• Passage provided:
┏━━

When I decided to get a dog, my parents advised me to be practical. “Get a small dog, one that will be easier to travel with, easier to walk,” they said, thinking of my strength and balance which weren’t anything to brag about after 30 plus years of juvenile rheumatoid arthritis. “Maybe a poodle, or a sheltie,” they suggested, picturing me and my sweet little lap dog. Instead, I came home with a mutt, half golden retriever half wolfhound, and I named him Jasper. It took a year, but he grew up to be almost as big as me. So much for practicality.
My puppy kept me busy
From the minute I brought him home, Jasper kept me busy and tested both my strength and energy. He rolled in poop, stole a whole chicken off the counter right in front of me and about five hungry friends, he dug under the fence, and found ways to crawl over it; Jasper was not a sweet lap dog. He was a big, messy, hairy beast who I’m pretty convinced thought of me as his little sister instead of his Mom. To this day I call him my sentry because he keeps a watchful eye on things wherever we go. For a small woman with JRA, an 85-pound dog is not a wise choice. But it was my choice, and as someone with JRA, there have been many life choices that were made for me, not by me. I was never going to be able to choose to be a zookeeper, a wildlife biologist, the next Jane Goodall, or a National Geographic photographer because my body can’t handle the physical skills required. It didn’t matter that I loved animals, and have the perfect temperament to work with them, all that mattered was that my body didn’t. So, when I chose my pet, I decided not to compromise, not to be practical; instead, I wanted to honor who I am, a person who loves big, hairy, smelly four-legged creatures.

┗━━

• Dataset content:

┏━━

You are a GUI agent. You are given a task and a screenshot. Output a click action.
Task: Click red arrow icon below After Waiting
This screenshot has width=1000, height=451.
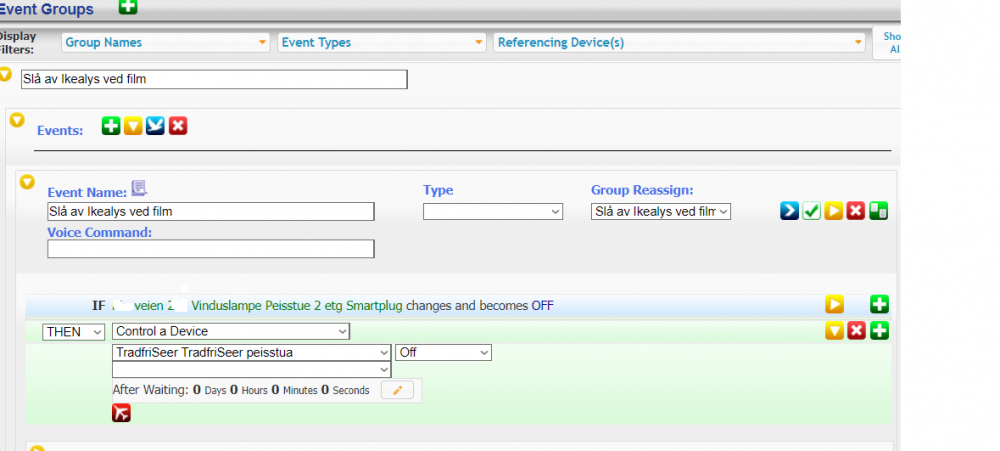pos(121,412)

┗━━

• What is expected: Print the portion of the passage about Jasper the dog starting with "When I decided" and going on through "much for practicality.".

• Output below:
When I decided to get a dog, my parents advised me to be practical. “Get a small dog, one that will be easier to travel with, easier to walk,” they said, thinking of my strength and balance which weren’t anything to brag about after 30 plus years of juvenile rheumatoid arthritis. “Maybe a poodle, or a sheltie,” they suggested, picturing me and my sweet little lap dog. Instead, I came home with a mutt, half golden retriever half wolfhound, and I named him Jasper. It took a year, but he grew up to be almost as big as me. So much for practicality.